▸ **ACTION ITEM**
The following entries are to be retyped in full, exactly as written.
··· SUPPLIED DATA
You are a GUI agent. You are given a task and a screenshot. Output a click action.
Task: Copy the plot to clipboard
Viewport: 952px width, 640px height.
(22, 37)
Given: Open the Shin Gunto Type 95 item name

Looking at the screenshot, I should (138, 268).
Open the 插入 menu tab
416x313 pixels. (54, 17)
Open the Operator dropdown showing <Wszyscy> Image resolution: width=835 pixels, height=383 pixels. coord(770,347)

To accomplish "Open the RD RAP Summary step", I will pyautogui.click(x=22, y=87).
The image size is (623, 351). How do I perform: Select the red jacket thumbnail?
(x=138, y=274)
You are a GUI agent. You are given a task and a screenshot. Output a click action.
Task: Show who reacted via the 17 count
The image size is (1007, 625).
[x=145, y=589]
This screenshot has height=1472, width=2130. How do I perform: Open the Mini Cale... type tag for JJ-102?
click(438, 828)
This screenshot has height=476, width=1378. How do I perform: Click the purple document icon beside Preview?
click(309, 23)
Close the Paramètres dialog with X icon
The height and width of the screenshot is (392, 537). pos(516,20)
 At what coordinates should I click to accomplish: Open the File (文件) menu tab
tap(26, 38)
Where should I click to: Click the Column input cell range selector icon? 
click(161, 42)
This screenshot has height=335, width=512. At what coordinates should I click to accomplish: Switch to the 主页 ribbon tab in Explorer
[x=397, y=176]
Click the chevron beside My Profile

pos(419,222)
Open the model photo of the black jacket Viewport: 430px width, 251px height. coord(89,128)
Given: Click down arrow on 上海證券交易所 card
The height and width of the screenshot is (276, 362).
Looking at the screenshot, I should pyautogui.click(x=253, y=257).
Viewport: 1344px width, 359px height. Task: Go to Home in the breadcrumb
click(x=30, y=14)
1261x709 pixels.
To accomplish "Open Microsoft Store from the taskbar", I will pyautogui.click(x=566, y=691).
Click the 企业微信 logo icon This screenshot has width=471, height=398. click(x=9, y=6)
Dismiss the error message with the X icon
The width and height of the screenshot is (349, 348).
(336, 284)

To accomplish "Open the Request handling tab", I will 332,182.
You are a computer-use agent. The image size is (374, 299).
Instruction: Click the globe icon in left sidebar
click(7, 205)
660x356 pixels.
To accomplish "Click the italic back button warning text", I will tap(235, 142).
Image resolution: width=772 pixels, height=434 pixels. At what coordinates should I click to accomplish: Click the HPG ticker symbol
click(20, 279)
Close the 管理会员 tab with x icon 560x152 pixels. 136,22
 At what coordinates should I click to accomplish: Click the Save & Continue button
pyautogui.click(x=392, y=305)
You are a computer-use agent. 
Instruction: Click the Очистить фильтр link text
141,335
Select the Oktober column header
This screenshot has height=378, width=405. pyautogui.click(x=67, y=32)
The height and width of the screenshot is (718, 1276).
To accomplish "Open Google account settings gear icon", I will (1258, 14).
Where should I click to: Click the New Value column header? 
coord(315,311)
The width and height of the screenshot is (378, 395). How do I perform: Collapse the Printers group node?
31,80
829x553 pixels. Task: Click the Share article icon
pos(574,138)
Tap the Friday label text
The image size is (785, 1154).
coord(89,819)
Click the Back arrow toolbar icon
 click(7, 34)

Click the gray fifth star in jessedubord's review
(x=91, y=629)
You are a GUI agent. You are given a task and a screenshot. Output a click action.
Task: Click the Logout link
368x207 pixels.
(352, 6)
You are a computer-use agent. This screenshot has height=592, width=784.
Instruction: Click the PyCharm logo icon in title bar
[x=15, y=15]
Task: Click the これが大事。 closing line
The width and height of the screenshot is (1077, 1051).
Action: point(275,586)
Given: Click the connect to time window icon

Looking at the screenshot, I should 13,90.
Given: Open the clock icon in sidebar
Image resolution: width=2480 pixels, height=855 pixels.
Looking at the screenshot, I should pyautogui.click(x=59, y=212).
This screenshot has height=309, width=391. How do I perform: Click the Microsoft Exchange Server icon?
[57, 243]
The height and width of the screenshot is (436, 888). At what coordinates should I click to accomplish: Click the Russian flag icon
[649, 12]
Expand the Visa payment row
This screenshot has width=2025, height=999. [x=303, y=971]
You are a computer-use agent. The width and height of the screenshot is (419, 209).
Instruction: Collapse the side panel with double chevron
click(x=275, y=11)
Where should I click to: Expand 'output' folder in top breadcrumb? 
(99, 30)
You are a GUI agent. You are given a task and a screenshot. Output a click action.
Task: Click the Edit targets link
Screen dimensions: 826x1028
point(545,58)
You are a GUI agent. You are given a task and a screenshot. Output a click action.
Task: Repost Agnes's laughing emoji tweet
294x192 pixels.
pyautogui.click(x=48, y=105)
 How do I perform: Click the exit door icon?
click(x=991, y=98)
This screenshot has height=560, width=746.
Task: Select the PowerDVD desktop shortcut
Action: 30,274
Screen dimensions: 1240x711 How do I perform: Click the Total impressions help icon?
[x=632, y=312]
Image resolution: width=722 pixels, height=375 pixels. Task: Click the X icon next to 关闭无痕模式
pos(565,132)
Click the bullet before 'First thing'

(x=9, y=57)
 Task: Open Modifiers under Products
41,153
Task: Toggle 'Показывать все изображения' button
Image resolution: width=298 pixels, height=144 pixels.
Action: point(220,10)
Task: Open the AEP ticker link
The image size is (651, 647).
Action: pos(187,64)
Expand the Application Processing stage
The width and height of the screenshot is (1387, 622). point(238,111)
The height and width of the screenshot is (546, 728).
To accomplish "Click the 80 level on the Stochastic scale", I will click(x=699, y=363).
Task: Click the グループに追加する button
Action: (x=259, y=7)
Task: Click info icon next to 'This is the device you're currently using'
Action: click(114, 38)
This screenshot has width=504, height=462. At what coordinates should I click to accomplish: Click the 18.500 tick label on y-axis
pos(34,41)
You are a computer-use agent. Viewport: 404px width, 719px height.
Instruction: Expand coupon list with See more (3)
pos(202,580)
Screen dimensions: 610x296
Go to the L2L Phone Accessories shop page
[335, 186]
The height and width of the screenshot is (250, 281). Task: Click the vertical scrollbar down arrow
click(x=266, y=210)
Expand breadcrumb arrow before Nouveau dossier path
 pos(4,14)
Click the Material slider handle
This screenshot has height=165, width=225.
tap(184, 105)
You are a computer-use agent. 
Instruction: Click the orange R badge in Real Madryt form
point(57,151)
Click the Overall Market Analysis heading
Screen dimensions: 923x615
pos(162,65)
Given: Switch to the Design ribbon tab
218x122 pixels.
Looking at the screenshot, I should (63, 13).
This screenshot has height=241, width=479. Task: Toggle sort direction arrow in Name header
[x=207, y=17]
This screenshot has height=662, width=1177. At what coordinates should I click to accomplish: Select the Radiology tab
······
▸ **RESPONSE BELOW**
You are a GUI agent. You are given a task and a screenshot. Output a click action.
Task: Copy the plot to clipboard
Viewport: 952px width, 640px height.
(22, 37)
Given: Open the Shin Gunto Type 95 item name

Looking at the screenshot, I should (138, 268).
Open the 插入 menu tab
416x313 pixels. (54, 17)
Open the Operator dropdown showing <Wszyscy> Image resolution: width=835 pixels, height=383 pixels. coord(770,347)

To accomplish "Open the RD RAP Summary step", I will pyautogui.click(x=22, y=87).
The image size is (623, 351). How do I perform: Select the red jacket thumbnail?
(x=138, y=274)
You are a GUI agent. You are given a task and a screenshot. Output a click action.
Task: Show who reacted via the 17 count
The image size is (1007, 625).
[x=145, y=589]
This screenshot has height=1472, width=2130. How do I perform: Open the Mini Cale... type tag for JJ-102?
click(438, 828)
This screenshot has height=476, width=1378. How do I perform: Click the purple document icon beside Preview?
click(309, 23)
Close the Paramètres dialog with X icon
The height and width of the screenshot is (392, 537). pos(516,20)
 At what coordinates should I click to accomplish: Open the File (文件) menu tab
tap(26, 38)
Where should I click to: Click the Column input cell range selector icon? 
click(161, 42)
This screenshot has height=335, width=512. At what coordinates should I click to accomplish: Switch to the 主页 ribbon tab in Explorer
[x=397, y=176]
Click the chevron beside My Profile

pos(419,222)
Open the model photo of the black jacket Viewport: 430px width, 251px height. coord(89,128)
Given: Click down arrow on 上海證券交易所 card
The height and width of the screenshot is (276, 362).
Looking at the screenshot, I should pyautogui.click(x=253, y=257).
Viewport: 1344px width, 359px height. Task: Go to Home in the breadcrumb
click(x=30, y=14)
1261x709 pixels.
To accomplish "Open Microsoft Store from the taskbar", I will pyautogui.click(x=566, y=691).
Click the 企业微信 logo icon This screenshot has width=471, height=398. click(x=9, y=6)
Dismiss the error message with the X icon
The width and height of the screenshot is (349, 348).
(336, 284)

To accomplish "Open the Request handling tab", I will 332,182.
You are a computer-use agent. The image size is (374, 299).
Instruction: Click the globe icon in left sidebar
click(7, 205)
660x356 pixels.
To accomplish "Click the italic back button warning text", I will tap(235, 142).
Image resolution: width=772 pixels, height=434 pixels. At what coordinates should I click to accomplish: Click the HPG ticker symbol
click(20, 279)
Close the 管理会员 tab with x icon 560x152 pixels. 136,22
 At what coordinates should I click to accomplish: Click the Save & Continue button
pyautogui.click(x=392, y=305)
You are a computer-use agent. 
Instruction: Click the Очистить фильтр link text
141,335
Select the Oktober column header
This screenshot has height=378, width=405. pyautogui.click(x=67, y=32)
The height and width of the screenshot is (718, 1276).
To accomplish "Open Google account settings gear icon", I will (1258, 14).
Where should I click to: Click the New Value column header? 
coord(315,311)
The width and height of the screenshot is (378, 395). How do I perform: Collapse the Printers group node?
31,80
829x553 pixels. Task: Click the Share article icon
pos(574,138)
Tap the Friday label text
The image size is (785, 1154).
coord(89,819)
Click the Back arrow toolbar icon
 click(7, 34)

Click the gray fifth star in jessedubord's review
(x=91, y=629)
You are a GUI agent. You are given a task and a screenshot. Output a click action.
Task: Click the Logout link
368x207 pixels.
(352, 6)
You are a computer-use agent. This screenshot has height=592, width=784.
Instruction: Click the PyCharm logo icon in title bar
[x=15, y=15]
Task: Click the これが大事。 closing line
The width and height of the screenshot is (1077, 1051).
Action: point(275,586)
Given: Click the connect to time window icon

Looking at the screenshot, I should 13,90.
Given: Open the clock icon in sidebar
Image resolution: width=2480 pixels, height=855 pixels.
Looking at the screenshot, I should pyautogui.click(x=59, y=212).
This screenshot has height=309, width=391. How do I perform: Click the Microsoft Exchange Server icon?
[57, 243]
The height and width of the screenshot is (436, 888). At what coordinates should I click to accomplish: Click the Russian flag icon
[649, 12]
Expand the Visa payment row
This screenshot has width=2025, height=999. [x=303, y=971]
You are a computer-use agent. The width and height of the screenshot is (419, 209).
Instruction: Collapse the side panel with double chevron
click(x=275, y=11)
Where should I click to: Expand 'output' folder in top breadcrumb? 
(99, 30)
You are a GUI agent. You are given a task and a screenshot. Output a click action.
Task: Click the Edit targets link
Screen dimensions: 826x1028
point(545,58)
You are a GUI agent. You are given a task and a screenshot. Output a click action.
Task: Repost Agnes's laughing emoji tweet
294x192 pixels.
pyautogui.click(x=48, y=105)
 How do I perform: Click the exit door icon?
click(x=991, y=98)
This screenshot has height=560, width=746.
Task: Select the PowerDVD desktop shortcut
Action: 30,274
Screen dimensions: 1240x711 How do I perform: Click the Total impressions help icon?
[x=632, y=312]
Image resolution: width=722 pixels, height=375 pixels. Task: Click the X icon next to 关闭无痕模式
pos(565,132)
Click the bullet before 'First thing'

(x=9, y=57)
 Task: Open Modifiers under Products
41,153
Task: Toggle 'Показывать все изображения' button
Image resolution: width=298 pixels, height=144 pixels.
Action: point(220,10)
Task: Open the AEP ticker link
The image size is (651, 647).
Action: pos(187,64)
Expand the Application Processing stage
The width and height of the screenshot is (1387, 622). point(238,111)
The height and width of the screenshot is (546, 728).
To accomplish "Click the 80 level on the Stochastic scale", I will click(x=699, y=363).
Task: Click the グループに追加する button
Action: (x=259, y=7)
Task: Click info icon next to 'This is the device you're currently using'
Action: click(114, 38)
This screenshot has width=504, height=462. At what coordinates should I click to accomplish: Click the 18.500 tick label on y-axis
pos(34,41)
You are a computer-use agent. Viewport: 404px width, 719px height.
Instruction: Expand coupon list with See more (3)
pos(202,580)
Screen dimensions: 610x296
Go to the L2L Phone Accessories shop page
[335, 186]
The height and width of the screenshot is (250, 281). Task: Click the vertical scrollbar down arrow
click(x=266, y=210)
Expand breadcrumb arrow before Nouveau dossier path
 pos(4,14)
Click the Material slider handle
This screenshot has height=165, width=225.
tap(184, 105)
You are a computer-use agent. 
Instruction: Click the orange R badge in Real Madryt form
point(57,151)
Click the Overall Market Analysis heading
Screen dimensions: 923x615
pos(162,65)
Given: Switch to the Design ribbon tab
218x122 pixels.
Looking at the screenshot, I should (63, 13).
This screenshot has height=241, width=479. Task: Toggle sort direction arrow in Name header
[x=207, y=17]
This screenshot has height=662, width=1177. At what coordinates should I click to accomplish: Select the Radiology tab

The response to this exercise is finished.